(Dataset records)
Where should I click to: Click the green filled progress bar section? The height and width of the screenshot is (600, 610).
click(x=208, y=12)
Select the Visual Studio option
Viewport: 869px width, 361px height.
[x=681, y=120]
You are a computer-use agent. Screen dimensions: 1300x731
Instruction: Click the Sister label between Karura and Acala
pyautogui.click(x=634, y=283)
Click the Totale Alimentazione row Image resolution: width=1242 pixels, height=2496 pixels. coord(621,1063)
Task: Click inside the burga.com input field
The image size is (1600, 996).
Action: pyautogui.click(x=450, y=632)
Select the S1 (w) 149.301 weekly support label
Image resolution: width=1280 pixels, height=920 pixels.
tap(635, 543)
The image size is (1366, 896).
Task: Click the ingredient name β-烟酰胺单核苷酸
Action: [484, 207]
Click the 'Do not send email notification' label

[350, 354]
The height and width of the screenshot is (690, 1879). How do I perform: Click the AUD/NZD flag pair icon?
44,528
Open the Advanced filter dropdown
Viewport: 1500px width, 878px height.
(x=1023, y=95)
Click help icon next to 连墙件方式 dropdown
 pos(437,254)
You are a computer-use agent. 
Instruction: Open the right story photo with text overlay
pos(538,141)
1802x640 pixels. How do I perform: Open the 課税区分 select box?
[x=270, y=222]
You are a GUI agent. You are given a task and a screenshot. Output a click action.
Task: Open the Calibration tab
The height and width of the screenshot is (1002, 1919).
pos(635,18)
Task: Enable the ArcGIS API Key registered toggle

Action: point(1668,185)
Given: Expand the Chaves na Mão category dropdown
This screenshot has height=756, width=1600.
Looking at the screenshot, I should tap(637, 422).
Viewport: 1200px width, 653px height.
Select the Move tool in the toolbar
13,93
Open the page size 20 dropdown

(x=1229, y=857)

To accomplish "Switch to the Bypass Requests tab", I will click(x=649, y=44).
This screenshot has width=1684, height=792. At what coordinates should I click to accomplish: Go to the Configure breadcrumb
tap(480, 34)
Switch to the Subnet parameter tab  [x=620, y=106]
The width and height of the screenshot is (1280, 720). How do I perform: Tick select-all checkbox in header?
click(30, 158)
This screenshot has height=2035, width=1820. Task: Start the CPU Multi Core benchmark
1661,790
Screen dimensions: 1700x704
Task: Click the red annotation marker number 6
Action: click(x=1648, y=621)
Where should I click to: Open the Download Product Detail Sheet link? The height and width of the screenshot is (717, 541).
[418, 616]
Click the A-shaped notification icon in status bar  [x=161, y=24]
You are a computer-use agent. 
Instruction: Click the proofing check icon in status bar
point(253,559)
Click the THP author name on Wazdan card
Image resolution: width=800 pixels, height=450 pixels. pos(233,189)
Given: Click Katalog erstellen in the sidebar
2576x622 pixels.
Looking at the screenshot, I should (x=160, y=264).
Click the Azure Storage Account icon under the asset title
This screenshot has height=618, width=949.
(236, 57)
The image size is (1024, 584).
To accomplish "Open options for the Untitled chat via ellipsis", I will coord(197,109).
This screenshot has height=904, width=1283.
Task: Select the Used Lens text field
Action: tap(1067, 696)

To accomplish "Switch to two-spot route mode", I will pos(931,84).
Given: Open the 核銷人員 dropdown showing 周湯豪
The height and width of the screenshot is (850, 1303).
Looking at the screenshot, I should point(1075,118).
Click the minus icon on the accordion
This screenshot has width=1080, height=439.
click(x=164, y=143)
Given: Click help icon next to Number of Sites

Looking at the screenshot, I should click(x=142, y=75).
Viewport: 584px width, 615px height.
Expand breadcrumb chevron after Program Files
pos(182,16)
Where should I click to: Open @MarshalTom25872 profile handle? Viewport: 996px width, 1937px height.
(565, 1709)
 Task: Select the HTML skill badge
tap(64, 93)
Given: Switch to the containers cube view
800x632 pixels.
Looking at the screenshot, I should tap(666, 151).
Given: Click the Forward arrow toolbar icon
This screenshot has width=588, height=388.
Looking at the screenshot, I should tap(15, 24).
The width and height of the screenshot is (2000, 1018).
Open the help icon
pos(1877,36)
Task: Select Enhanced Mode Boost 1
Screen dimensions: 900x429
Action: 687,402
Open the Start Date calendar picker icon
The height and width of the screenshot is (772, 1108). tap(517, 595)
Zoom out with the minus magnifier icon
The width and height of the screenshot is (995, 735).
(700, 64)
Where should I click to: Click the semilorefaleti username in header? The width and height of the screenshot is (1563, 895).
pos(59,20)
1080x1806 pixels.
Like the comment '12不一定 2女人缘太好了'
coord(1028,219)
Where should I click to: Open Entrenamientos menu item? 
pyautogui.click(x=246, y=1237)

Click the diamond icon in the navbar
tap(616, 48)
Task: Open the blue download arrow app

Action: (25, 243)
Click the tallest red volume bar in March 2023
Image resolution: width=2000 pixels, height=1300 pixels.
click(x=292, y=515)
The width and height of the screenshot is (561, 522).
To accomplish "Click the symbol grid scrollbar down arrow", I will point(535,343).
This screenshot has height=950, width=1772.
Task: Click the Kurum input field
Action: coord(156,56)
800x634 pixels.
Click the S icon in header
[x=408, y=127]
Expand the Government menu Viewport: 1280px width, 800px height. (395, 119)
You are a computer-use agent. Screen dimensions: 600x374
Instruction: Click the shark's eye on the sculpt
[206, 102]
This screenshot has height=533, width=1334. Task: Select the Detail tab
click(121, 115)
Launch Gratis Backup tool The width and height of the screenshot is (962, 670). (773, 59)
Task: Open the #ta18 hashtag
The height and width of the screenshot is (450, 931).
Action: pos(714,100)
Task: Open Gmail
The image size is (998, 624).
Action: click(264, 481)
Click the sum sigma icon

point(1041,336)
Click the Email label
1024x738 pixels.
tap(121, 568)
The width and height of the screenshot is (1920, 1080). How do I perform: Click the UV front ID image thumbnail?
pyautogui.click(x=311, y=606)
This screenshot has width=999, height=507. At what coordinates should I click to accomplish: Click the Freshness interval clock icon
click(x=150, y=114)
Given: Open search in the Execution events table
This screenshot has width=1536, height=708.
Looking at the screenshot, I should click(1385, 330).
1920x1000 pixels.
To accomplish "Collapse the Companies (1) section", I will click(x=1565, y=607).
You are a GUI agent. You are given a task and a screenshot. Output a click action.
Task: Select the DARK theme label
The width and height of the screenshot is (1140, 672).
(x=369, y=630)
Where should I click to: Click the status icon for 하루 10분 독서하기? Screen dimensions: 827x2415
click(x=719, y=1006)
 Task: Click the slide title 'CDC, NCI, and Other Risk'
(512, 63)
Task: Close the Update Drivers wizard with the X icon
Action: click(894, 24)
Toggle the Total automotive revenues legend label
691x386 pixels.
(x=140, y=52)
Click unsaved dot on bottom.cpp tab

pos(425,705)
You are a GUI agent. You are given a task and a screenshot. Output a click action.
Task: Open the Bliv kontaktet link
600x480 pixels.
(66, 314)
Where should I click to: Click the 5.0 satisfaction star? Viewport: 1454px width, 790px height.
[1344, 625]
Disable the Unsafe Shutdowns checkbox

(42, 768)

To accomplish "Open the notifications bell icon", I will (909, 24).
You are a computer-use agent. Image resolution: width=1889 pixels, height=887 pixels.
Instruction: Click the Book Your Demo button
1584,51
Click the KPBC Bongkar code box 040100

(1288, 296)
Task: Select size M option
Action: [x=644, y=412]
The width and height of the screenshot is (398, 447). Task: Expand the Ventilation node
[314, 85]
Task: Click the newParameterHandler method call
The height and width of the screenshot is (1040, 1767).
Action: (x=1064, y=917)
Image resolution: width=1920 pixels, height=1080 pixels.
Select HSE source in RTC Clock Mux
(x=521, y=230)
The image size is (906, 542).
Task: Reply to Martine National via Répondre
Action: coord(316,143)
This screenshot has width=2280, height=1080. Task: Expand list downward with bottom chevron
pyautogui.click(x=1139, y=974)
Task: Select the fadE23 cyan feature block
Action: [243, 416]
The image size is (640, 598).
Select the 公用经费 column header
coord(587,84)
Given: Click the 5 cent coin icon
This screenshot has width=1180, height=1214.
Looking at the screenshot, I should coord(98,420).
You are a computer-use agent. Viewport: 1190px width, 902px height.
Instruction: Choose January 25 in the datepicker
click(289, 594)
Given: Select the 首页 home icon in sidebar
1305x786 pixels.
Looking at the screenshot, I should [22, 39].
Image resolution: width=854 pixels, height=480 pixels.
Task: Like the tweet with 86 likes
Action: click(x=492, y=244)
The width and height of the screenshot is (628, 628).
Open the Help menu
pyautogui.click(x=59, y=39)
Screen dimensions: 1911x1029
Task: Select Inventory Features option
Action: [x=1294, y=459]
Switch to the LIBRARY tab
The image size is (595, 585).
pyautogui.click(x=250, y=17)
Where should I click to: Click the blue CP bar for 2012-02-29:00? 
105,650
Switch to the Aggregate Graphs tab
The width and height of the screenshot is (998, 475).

### Given instruction
Render the listing from its first line through the line containing "[x=270, y=222]", inclusive, as a Markdown table with the columns Row and Line, where each row holds a sequential number and one line of text. Omit blank lines.

### Solution to this task
| Row | Line |
|---|---|
| 1 | Where should I click to: Click the green filled progress bar section? The height and width of the screenshot is (600, 610). |
| 2 | click(x=208, y=12) |
| 3 | Select the Visual Studio option |
| 4 | Viewport: 869px width, 361px height. |
| 5 | [x=681, y=120] |
| 6 | You are a computer-use agent. Screen dimensions: 1300x731 |
| 7 | Instruction: Click the Sister label between Karura and Acala |
| 8 | pyautogui.click(x=634, y=283) |
| 9 | Click the Totale Alimentazione row Image resolution: width=1242 pixels, height=2496 pixels. coord(621,1063) |
| 10 | Task: Click inside the burga.com input field |
| 11 | The image size is (1600, 996). |
| 12 | Action: pyautogui.click(x=450, y=632) |
| 13 | Select the S1 (w) 149.301 weekly support label |
| 14 | Image resolution: width=1280 pixels, height=920 pixels. |
| 15 | tap(635, 543) |
| 16 | The image size is (1366, 896). |
| 17 | Task: Click the ingredient name β-烟酰胺单核苷酸 |
| 18 | Action: [484, 207] |
| 19 | Click the 'Do not send email notification' label |
| 20 | [350, 354] |
| 21 | The height and width of the screenshot is (690, 1879). How do I perform: Click the AUD/NZD flag pair icon? |
| 22 | 44,528 |
| 23 | Open the Advanced filter dropdown |
| 24 | Viewport: 1500px width, 878px height. |
| 25 | (x=1023, y=95) |
| 26 | Click help icon next to 连墙件方式 dropdown |
| 27 |  pos(437,254) |
| 28 | You are a computer-use agent.  |
| 29 | Instruction: Open the right story photo with text overlay |
| 30 | pos(538,141) |
| 31 | 1802x640 pixels. How do I perform: Open the 課税区分 select box? |
| 32 | [x=270, y=222] |